Question

我正在使用tornado.httpclient.AsyncHTTPClient.fetch从列表中获取域名。当我以一些较大的间隔（例如500）获取域时，所有工作都很好，但是当我将inerval减少到100时，下一个异常会不时发生：


Traceback (most recent call last):
  File "/home/crchemist/python-2.7.2/lib/python2.7/site-packages/tornado/simple_httpclient.py", line 289, in cleanup
    yield
  File "/home/crchemist/python-2.7.2/lib/python2.7/site-packages/tornado/stack_context.py", line 183, in wrapped
    callback(*args, **kwargs)
  File "/home/crchemist/python-2.7.2/lib/python2.7/site-packages/tornado/simple_httpclient.py", line 384, in _on_chunk_length
    self._on_chunk_data)
  File "/home/crchemist/python-2.7.2/lib/python2.7/site-packages/tornado/iostream.py", line 180, in read_bytes
    self._check_closed()
  File "/home/crchemist/python-2.7.2/lib/python2.7/site-packages/tornado/iostream.py", line 504, in _check_closed
    raise IOError("Stream is closed")
IOError: Stream is closed

这种行为的原因是什么？代码如下所示：


def fetch_domain(domain):
    http_client = AsyncHTTPClient()
    request = HTTPRequest('http://' + domain,
       user_agent=CRAWLER_USER_AGENT)
    http_client.fetch(request, handle_domain)


class DomainFetcher(object):
    def __init__(self, domains_iterator):
        self.domains = domains_iterator

    def __call__(self):
        try:
            domain = next(self.domains)
        except StopIteration:
            domain_generator.stop()
            ioloop.IOLoop.instance().stop()
        else:
            fetch_domain(domain)

domain_generator = ioloop.PeriodicCallback(DomainFetcher(domains), 500)
domain_generator.start()

Answer 1

请注意，tornado.ioloop.PeriodicCallback takes a cycle time in integer ms HTTPRequest对象配置为connect_timeout和/或request_timeout浮点秒（see doc）。

“浏览互联网的用户认为，当从点击到响应的延迟小于100毫秒时，响应是”即时的“”（from wikipedia）请参阅this ServerFault question for normal latency values。

IOError: Stream is closed有效地被提出来通知您，您的连接超时没有完成，或者更准确地说，您在尚未打开的管道上手动调用了回调。
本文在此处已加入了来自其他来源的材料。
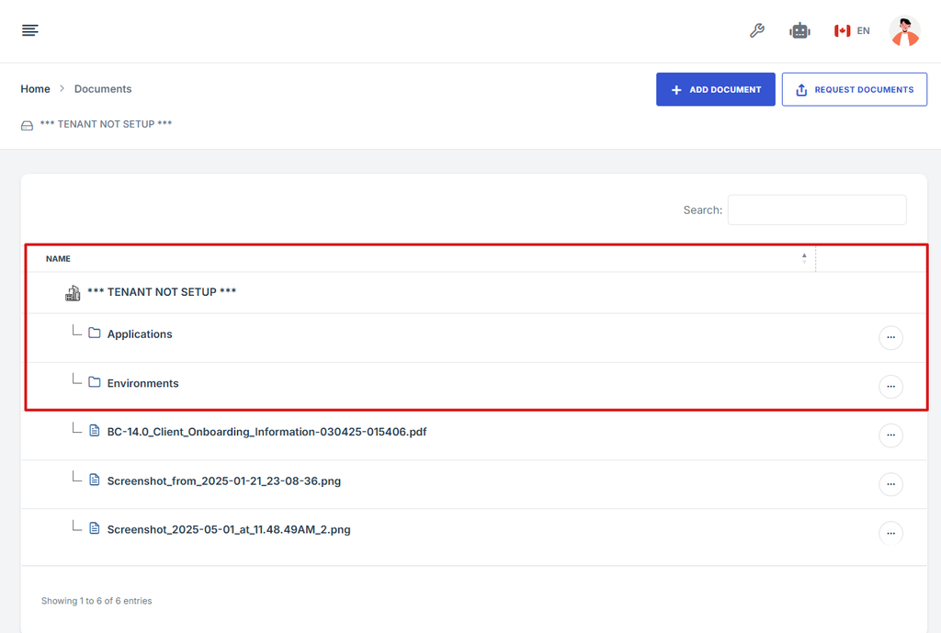The image size is (941, 633).
Task: Open options menu for Applications folder
Action: pyautogui.click(x=890, y=338)
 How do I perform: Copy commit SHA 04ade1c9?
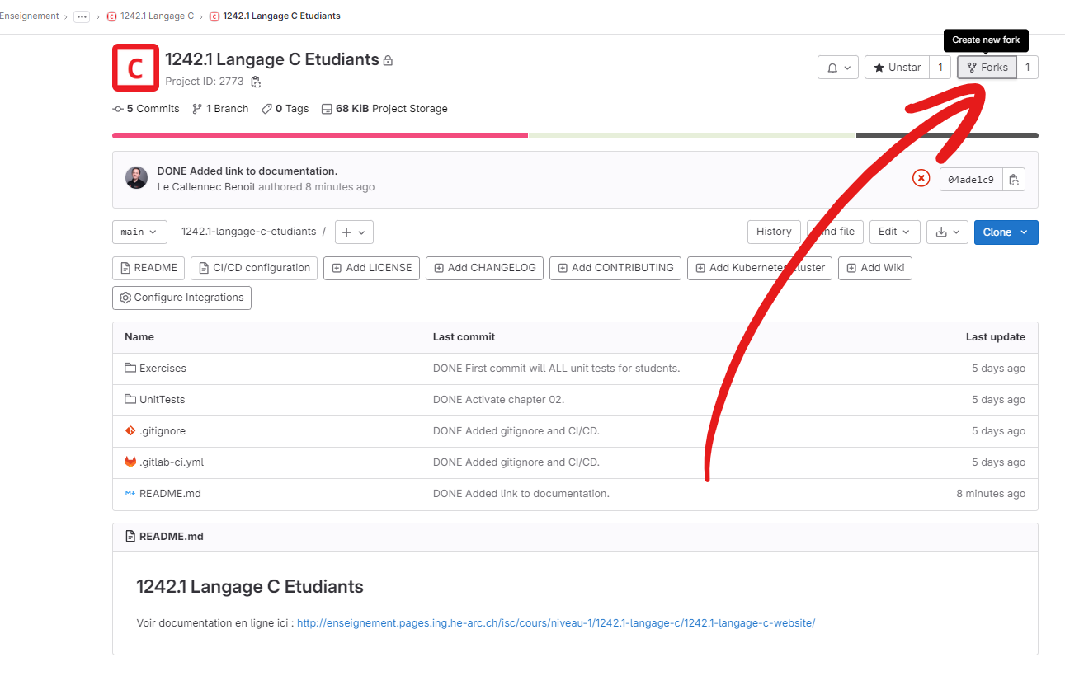(x=1014, y=179)
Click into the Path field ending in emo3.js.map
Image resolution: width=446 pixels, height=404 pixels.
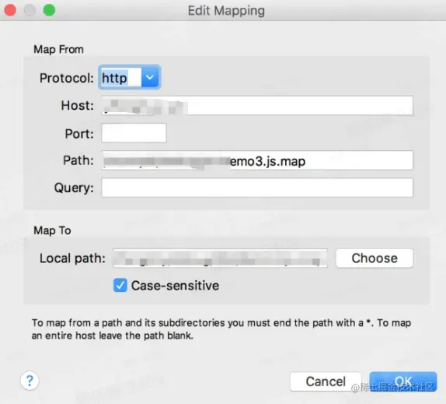point(257,160)
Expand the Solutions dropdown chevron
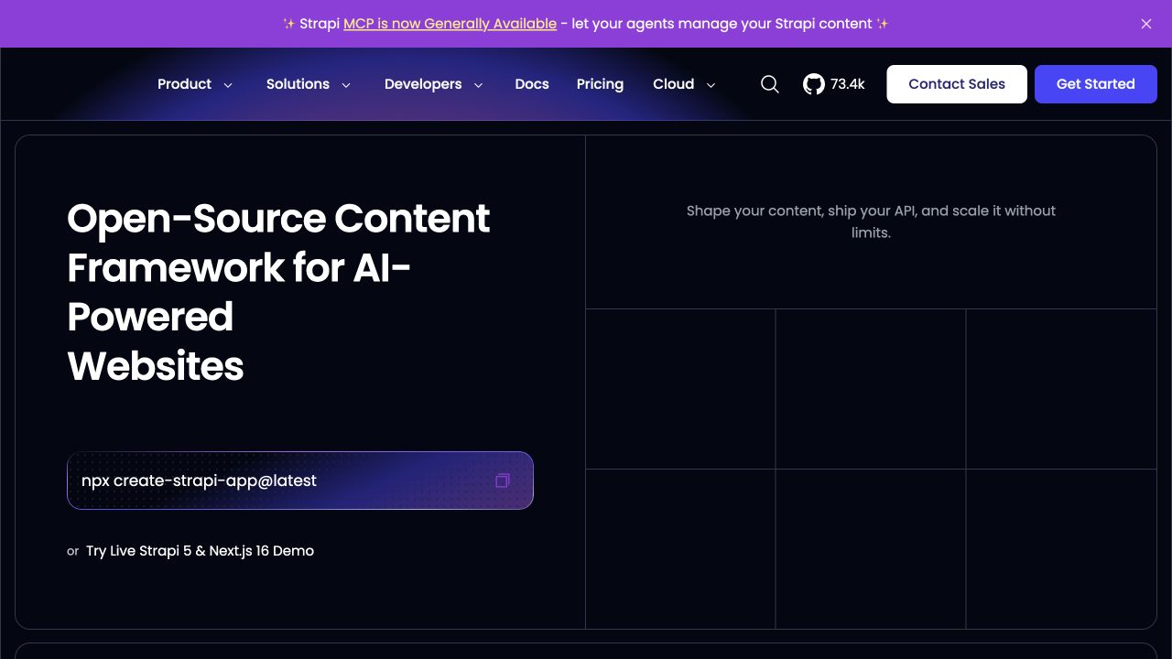1172x659 pixels. coord(346,85)
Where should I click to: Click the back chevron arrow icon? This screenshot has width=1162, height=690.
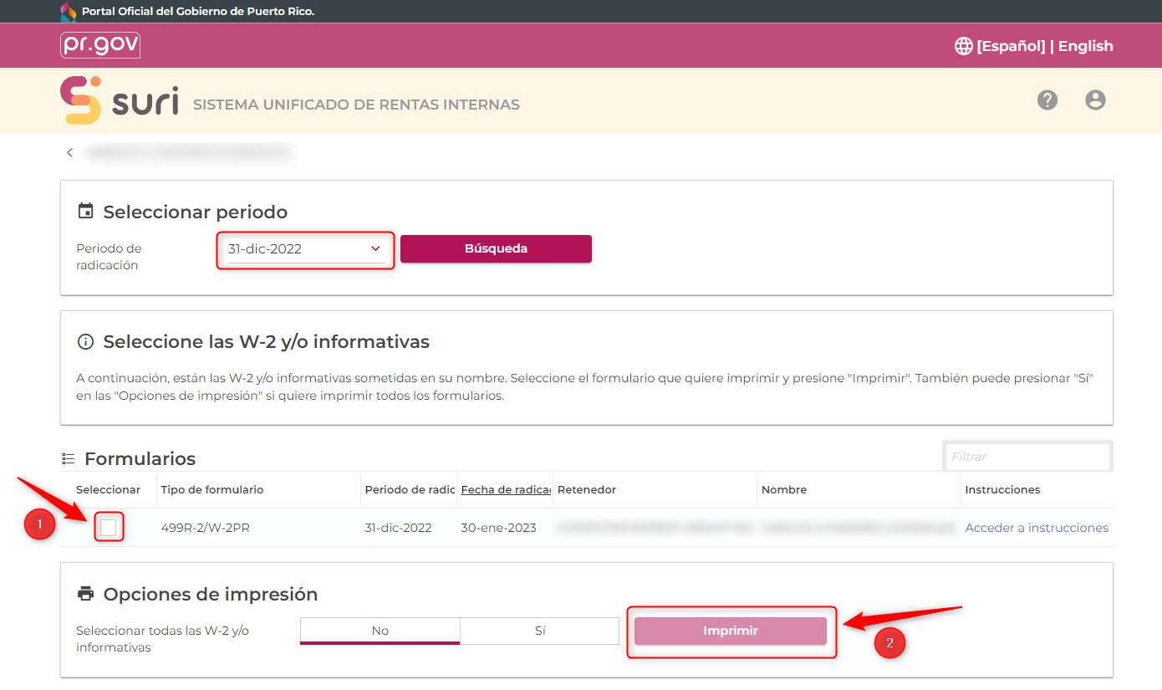[70, 152]
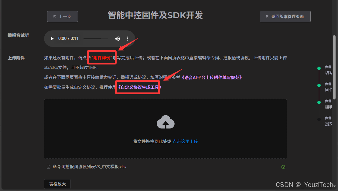The height and width of the screenshot is (191, 338).
Task: Expand the chevron at the bottom-right corner
Action: (334, 186)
这是好的，因为延迟不是异常的> 100毫秒;如果您希望可靠地完成提取，则应提高此值。

一旦你的超时设置为理智，考虑将你的提取包装在try / except重试循环中，因为这是你可以在生产中发生的正常异常。小心设置重试限制！

由于您使用的是异步框架，为什么不让它处理异步回调本身而不是在固定的时间间隔内运行所述回调？ Epoll/kqueue are efficient and supported by this framework.

import ioloop

def handle_request(response):
    if response.error:
        print "Error:", response.error
    else:
        print response.body
    ioloop.IOLoop.instance().stop()

http_client = httpclient.AsyncHTTPClient()
http_client.fetch("http://www.google.com/", handle_request)
ioloop.IOLoop.instance().start()

^逐字复制from the doc。

如果你走这条路线，唯一的问题是编写你的请求队列，以便你有一个最大的开放连接强制执行。否则，在进行严肃的刮擦时，你很可能会遇到竞争状态。

自从我自己触及龙卷风以来已经是1年了，所以如果这个回复中有不准确之处，请告诉我，我会修改。

Answer 2

看起来你正在编写类似网络爬虫的东西。您的问题是由超时直接造成的，但在深层次，与龙卷风中的并行模式有关。

当然，龙卷风中的AsyncHTTPClient可以自动对请求进行排队。实际上，AsyncHTTPClient将批量发送10个请求（默认情况下），并阻止等待其结果，然后发送下一批。批处理中的请求是非块并且并行处理，但它是批处理之间的块。并且在请求完成后不会立即调用每个请求的回调，但是在该批请求完成之后再调用10个回调。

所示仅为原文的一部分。